Gute Nacht!

Wenn man beim Tierarzt im Wartezimmer döst und auch bei der Zahnärztin schon fast einschläft, wenn man abends das Handy ausschalten will und dabei einschläft und nach dem nächstlichen Stillen innerhalb von zwei Sekunden in einen bewegungslosen Tiefschlaf fällt, dann wird es Zeit einmal um halb acht schlafen zu gehen. Wenn man, mit Stillkind, 12 Stunden Zeit im Bett veranschlagt,  werden es ungefähr 9 bis 11 Stunden Schlaf sein, auf die man kommt. Man muss ja Stillen, mögliche volle Windeln, eventuelles Kind umziehen und, im Notfall sogar Bett überziehen, einkalkulieren. Nach so vielen Stunden Schlaf wird man als ausgeschlafener Mensch unterwegs sein. Ein Zustand, den ich mit Livia schätzen gelernt habe. Genau genommen ist er mir auch mit Livia abhanden gekommen. Vorher war Ausgeschlafensein keine Kategorie. Ich war natürlich ausgeschlafen und wenn ich es einmal nicht war, dann habe ich mich irgendwann hingelegt. Das kam selten vor. Jetzt muss ich meinen Schlaf organisieren, denn mit einer Fünfjährigen lässt sich kein Mittagsschlaf mehr machen. Und mit dem Baby am Vormittag versuche ich neben dem unglaublich kuscheligen Stillen noch den Haushalt auf die Reihe zu kriegen. Und auch noch ein bisschen Zeit für mich zu haben. Denn irgendwann will ich meine Nägel feilen oder meine Haare waschen.

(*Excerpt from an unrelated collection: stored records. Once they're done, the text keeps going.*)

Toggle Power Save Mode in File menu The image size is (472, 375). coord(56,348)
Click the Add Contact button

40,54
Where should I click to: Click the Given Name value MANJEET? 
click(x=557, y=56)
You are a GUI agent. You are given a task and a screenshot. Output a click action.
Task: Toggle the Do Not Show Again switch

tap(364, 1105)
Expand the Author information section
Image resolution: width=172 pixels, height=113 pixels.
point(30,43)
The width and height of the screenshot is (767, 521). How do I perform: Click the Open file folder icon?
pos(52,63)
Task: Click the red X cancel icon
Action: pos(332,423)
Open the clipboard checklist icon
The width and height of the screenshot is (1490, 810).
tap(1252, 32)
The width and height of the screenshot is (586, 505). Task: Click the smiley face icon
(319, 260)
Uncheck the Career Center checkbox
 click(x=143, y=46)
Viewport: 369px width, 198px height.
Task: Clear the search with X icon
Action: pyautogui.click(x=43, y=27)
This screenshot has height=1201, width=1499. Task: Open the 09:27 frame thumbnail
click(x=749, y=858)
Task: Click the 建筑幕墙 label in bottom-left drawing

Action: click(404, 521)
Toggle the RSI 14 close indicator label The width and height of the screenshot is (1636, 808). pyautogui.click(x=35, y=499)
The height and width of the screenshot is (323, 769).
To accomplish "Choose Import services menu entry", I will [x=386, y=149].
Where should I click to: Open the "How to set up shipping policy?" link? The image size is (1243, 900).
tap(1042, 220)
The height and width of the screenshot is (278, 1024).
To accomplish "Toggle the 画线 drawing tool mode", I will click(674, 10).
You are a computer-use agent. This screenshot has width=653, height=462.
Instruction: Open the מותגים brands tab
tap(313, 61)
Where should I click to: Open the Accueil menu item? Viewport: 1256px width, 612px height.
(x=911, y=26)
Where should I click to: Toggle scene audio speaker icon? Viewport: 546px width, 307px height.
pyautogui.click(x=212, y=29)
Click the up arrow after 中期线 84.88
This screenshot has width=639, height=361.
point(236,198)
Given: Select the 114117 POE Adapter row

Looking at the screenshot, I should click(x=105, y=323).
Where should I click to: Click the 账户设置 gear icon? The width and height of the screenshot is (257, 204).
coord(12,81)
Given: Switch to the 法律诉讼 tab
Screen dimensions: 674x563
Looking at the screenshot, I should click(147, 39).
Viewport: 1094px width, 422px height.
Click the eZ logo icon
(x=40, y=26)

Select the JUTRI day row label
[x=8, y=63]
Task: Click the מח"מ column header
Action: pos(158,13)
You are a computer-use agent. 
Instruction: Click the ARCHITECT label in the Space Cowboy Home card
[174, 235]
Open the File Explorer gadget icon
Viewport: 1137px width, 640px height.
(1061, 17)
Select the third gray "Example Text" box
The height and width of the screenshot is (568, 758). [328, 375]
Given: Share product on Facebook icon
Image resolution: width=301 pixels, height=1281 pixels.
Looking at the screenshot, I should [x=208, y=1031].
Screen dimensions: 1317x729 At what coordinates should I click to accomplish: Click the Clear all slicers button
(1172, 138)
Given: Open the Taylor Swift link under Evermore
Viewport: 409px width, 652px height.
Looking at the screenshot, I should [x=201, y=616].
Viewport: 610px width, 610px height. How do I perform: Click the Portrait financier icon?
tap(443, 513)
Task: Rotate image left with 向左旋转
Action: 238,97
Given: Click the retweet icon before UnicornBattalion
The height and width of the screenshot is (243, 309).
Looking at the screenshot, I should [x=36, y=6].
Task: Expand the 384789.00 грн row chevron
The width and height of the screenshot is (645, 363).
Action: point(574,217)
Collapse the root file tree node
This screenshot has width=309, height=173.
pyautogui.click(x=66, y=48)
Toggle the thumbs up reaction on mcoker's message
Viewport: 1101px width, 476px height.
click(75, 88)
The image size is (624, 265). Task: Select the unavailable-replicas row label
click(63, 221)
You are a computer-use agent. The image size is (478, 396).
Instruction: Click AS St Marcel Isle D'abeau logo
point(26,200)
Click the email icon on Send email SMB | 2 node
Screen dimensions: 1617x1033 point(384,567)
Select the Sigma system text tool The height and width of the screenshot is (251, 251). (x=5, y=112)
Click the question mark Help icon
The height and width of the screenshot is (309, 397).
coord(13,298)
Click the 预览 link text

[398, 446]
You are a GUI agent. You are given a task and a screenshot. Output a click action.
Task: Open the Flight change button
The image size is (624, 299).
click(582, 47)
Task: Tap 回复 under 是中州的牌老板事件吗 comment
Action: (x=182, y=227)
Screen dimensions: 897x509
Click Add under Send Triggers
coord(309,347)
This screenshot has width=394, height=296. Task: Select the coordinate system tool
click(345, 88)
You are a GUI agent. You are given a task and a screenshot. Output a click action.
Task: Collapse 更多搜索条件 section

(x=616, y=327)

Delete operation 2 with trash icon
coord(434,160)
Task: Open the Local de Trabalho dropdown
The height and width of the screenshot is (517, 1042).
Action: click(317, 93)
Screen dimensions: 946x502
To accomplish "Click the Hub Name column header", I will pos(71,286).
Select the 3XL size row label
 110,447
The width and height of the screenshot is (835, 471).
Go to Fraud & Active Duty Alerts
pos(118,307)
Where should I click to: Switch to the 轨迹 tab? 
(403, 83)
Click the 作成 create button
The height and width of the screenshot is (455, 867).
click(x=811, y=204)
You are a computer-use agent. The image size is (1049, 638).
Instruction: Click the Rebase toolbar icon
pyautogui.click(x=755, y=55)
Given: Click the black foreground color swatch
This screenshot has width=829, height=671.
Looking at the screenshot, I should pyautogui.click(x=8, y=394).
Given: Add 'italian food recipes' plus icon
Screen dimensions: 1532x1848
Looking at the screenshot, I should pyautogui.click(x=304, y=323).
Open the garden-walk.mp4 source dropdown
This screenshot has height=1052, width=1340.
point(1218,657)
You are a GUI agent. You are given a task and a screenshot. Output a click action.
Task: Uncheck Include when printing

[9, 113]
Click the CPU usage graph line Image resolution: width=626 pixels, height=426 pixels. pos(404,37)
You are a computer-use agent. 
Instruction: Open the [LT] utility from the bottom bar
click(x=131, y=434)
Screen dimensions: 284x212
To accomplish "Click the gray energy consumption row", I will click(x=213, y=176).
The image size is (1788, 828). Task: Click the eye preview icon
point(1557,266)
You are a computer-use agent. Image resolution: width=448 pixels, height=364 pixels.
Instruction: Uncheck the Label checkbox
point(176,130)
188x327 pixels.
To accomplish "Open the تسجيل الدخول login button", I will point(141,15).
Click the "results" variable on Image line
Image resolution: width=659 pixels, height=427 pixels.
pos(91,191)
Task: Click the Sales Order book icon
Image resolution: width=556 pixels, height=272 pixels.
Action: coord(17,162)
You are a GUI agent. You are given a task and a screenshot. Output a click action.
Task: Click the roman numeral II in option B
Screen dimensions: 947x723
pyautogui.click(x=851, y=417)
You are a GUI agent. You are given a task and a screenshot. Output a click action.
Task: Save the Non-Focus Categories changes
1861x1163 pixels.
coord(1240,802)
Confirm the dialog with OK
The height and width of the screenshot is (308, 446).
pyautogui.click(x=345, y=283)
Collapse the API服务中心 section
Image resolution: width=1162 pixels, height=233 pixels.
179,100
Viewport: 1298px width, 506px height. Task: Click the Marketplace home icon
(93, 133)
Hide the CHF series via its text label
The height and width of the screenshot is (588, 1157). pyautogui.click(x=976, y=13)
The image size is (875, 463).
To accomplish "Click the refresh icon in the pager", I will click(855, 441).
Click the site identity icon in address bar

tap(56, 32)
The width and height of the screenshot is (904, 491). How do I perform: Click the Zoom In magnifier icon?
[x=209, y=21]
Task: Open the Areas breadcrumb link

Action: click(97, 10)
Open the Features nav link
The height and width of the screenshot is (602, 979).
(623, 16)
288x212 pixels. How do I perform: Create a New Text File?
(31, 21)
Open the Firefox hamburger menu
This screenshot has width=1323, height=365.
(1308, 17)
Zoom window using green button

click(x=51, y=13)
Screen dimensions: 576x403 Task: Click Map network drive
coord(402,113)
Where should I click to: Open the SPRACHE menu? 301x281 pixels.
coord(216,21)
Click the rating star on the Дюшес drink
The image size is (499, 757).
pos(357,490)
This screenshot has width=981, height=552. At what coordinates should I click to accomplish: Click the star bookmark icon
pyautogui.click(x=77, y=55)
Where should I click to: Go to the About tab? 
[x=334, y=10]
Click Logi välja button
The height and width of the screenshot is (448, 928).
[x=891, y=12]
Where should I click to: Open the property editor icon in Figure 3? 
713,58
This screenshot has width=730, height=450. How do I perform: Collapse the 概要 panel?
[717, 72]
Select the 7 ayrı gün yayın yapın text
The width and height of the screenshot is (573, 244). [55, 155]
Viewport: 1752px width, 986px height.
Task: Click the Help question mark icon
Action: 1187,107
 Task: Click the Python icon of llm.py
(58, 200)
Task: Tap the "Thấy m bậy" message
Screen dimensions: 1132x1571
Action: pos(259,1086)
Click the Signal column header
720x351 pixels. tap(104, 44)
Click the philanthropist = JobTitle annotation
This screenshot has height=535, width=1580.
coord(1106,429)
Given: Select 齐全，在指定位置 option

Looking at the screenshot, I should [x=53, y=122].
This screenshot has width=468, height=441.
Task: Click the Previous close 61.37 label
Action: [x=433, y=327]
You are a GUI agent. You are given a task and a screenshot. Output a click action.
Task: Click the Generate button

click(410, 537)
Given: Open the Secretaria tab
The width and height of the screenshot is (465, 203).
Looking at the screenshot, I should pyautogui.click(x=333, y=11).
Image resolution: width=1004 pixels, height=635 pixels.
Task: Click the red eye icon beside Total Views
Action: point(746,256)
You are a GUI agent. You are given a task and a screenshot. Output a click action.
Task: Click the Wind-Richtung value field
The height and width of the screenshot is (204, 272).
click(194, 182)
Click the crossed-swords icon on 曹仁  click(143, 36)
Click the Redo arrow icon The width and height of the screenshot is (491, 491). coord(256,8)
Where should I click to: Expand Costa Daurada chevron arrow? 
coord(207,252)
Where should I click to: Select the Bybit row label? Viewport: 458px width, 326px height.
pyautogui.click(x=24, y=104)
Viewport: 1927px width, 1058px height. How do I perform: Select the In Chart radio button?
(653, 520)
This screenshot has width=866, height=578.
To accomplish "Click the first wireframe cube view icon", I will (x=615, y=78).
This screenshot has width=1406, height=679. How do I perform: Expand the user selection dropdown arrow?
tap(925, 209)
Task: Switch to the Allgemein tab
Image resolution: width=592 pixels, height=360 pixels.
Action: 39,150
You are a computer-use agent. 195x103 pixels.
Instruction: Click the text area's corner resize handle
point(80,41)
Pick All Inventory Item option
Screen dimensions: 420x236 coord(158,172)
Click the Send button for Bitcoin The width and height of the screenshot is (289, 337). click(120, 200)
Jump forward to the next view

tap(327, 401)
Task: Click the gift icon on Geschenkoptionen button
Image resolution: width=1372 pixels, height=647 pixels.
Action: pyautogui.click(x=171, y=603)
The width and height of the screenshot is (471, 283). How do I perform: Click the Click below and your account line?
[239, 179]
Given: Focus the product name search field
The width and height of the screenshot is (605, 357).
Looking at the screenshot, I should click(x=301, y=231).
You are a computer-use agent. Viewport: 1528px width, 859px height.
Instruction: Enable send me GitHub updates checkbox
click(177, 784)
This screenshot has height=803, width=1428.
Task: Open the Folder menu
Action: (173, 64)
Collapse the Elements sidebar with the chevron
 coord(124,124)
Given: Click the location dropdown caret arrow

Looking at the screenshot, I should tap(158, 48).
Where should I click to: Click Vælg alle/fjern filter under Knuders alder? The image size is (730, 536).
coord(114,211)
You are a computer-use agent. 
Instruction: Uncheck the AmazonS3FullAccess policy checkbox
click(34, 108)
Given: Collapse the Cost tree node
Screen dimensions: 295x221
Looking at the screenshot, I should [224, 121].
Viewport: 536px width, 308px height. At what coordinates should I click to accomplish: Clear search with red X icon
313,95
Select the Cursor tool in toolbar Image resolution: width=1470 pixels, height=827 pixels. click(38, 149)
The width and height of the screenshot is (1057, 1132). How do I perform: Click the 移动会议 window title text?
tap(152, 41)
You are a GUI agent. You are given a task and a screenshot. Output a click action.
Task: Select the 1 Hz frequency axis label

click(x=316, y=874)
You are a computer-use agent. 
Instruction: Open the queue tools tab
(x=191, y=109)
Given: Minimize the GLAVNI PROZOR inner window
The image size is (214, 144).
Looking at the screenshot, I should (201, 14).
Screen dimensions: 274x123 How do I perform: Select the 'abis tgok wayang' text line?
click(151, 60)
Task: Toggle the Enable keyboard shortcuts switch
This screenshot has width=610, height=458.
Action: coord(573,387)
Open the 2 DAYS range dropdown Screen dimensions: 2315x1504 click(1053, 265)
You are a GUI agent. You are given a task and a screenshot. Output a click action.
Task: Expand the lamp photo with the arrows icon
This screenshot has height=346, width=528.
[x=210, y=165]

Ob mir die Decke auf den Kopf fällt, wurde ich gefragt. Also nein. Das Problem habe ich wirklich nicht. Ich wüsste nicht, um welche Zeit ich mich leer fühlen sollte oder mir langweilig sein sollte. Vielleicht war das bei Livia anders. Bei Livia war alles Chaos und es gab noch nicht die Notwendigkeit den Haushalt wirklich zu führen, weil das Chaos in zwei Stunden wieder Geschichte war, wenn ich mich ein klein wenig mit der Wohnung beschäftigte. Aber bei zweien, wovon eines stundenlange Zuwendung braucht und das andere im Nu die Wohnung verwüstet, bei diesen zweien, die viel Wäsche produzieren, ist eine gewisse Struktur notwendig geworden, um nicht zu versinken in Wäsche und um nicht in der Nacht auf Legosteine zu steigen (aua!) oder über Puppenküchengeschirr zu stolpern und um nicht im Badezimmer auszurutschen, weil jemand begeistert geplantscht hat.

Man kann natürlich auch Leere empfinden, obwohl man viel zu tun hat. Aber das Kleinchen, das stundenlang trinken kann, dann kurz überläuft, rülpst, die Augen überdreht und im Milchhimmel vom Gestilltwerden träumt, rührt mich zutiefst. Beim Aufwachen streckt sie sich unglaublich herzig, sodass aus ihren 54 cm starke 56 cm werden und jeden Muskel im Gesicht kann sie bewegen wodurch sie wunderbare Grimassen schneidet. Dass ich das vergessen konnte, wie schön das ist! Wenn ich sie so erlebe, erinnere ich mich daran wie schön es auch mit Livia war.

Und dann gibt es noch die anderen Leute. Mit einem Baby erlebt man viel Wohlwollen. Die alten Frauen sagen, sie hätten auch gerne ein Tragetuch gehabt, weil es so praktisch ist und ein Sitzplatz wird mir meist angeboten. Männer im Anzug lächeln Rosalie an und sogar Jugendliche. Kindergartenkinder sind sowieso verzückt und würden sie am liebsten gleich streicheln. Da ist es gut, dass ich sie bei mir am Körper trage. Es scheint, als würde so ein Baby die Menschen für einen kurzen Moment aus ihrem Trott reißen. Und ich hab das den ganzen Tag. Nein, mir fällt die Decke nicht auf den Kopf, im Gegenteil. Mir hat sich der Himmel geöffnet.